YOUR GOAL: From the first line to the last, print the data exactly as written.

INPUT FOR THIS TASK:

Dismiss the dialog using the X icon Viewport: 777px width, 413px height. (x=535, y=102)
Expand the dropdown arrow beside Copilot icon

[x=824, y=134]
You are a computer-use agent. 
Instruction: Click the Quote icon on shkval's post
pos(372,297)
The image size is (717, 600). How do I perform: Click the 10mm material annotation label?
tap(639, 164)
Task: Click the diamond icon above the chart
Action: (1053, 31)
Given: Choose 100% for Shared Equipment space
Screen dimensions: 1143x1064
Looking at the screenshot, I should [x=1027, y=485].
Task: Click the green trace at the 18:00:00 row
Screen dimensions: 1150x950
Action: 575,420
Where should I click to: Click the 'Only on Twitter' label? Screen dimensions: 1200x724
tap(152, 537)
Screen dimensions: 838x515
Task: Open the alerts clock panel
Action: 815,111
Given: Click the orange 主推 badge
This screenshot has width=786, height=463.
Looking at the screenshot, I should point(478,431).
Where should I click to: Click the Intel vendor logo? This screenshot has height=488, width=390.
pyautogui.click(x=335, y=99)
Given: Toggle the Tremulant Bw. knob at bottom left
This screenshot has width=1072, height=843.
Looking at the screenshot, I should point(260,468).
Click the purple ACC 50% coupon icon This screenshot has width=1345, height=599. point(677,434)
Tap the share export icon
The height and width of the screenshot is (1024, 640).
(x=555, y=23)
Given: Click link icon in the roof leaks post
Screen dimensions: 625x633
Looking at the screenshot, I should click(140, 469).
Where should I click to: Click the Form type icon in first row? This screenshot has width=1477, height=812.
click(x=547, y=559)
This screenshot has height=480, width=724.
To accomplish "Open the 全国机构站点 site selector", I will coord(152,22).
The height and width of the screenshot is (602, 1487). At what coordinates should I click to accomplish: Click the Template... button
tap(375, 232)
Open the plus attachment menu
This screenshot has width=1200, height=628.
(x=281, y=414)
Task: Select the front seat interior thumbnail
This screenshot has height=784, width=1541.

EXERCISE OUTPUT:
Dismiss the dialog using the X icon Viewport: 777px width, 413px height. (x=535, y=102)
Expand the dropdown arrow beside Copilot icon

[x=824, y=134]
You are a computer-use agent. 
Instruction: Click the Quote icon on shkval's post
pos(372,297)
The image size is (717, 600). How do I perform: Click the 10mm material annotation label?
tap(639, 164)
Task: Click the diamond icon above the chart
Action: (1053, 31)
Given: Choose 100% for Shared Equipment space
Screen dimensions: 1143x1064
Looking at the screenshot, I should [x=1027, y=485].
Task: Click the green trace at the 18:00:00 row
Screen dimensions: 1150x950
Action: 575,420
Where should I click to: Click the 'Only on Twitter' label? Screen dimensions: 1200x724
tap(152, 537)
Screen dimensions: 838x515
Task: Open the alerts clock panel
Action: 815,111
Given: Click the orange 主推 badge
This screenshot has width=786, height=463.
Looking at the screenshot, I should point(478,431).
Where should I click to: Click the Intel vendor logo? This screenshot has height=488, width=390.
pyautogui.click(x=335, y=99)
Given: Toggle the Tremulant Bw. knob at bottom left
This screenshot has width=1072, height=843.
Looking at the screenshot, I should point(260,468).
Click the purple ACC 50% coupon icon This screenshot has width=1345, height=599. point(677,434)
Tap the share export icon
The height and width of the screenshot is (1024, 640).
(x=555, y=23)
Given: Click link icon in the roof leaks post
Screen dimensions: 625x633
Looking at the screenshot, I should click(140, 469).
Where should I click to: Click the Form type icon in first row? This screenshot has width=1477, height=812.
click(x=547, y=559)
This screenshot has height=480, width=724.
To accomplish "Open the 全国机构站点 site selector", I will coord(152,22).
The height and width of the screenshot is (602, 1487). At what coordinates should I click to accomplish: Click the Template... button
tap(375, 232)
Open the plus attachment menu
This screenshot has width=1200, height=628.
(x=281, y=414)
Task: Select the front seat interior thumbnail
This screenshot has height=784, width=1541.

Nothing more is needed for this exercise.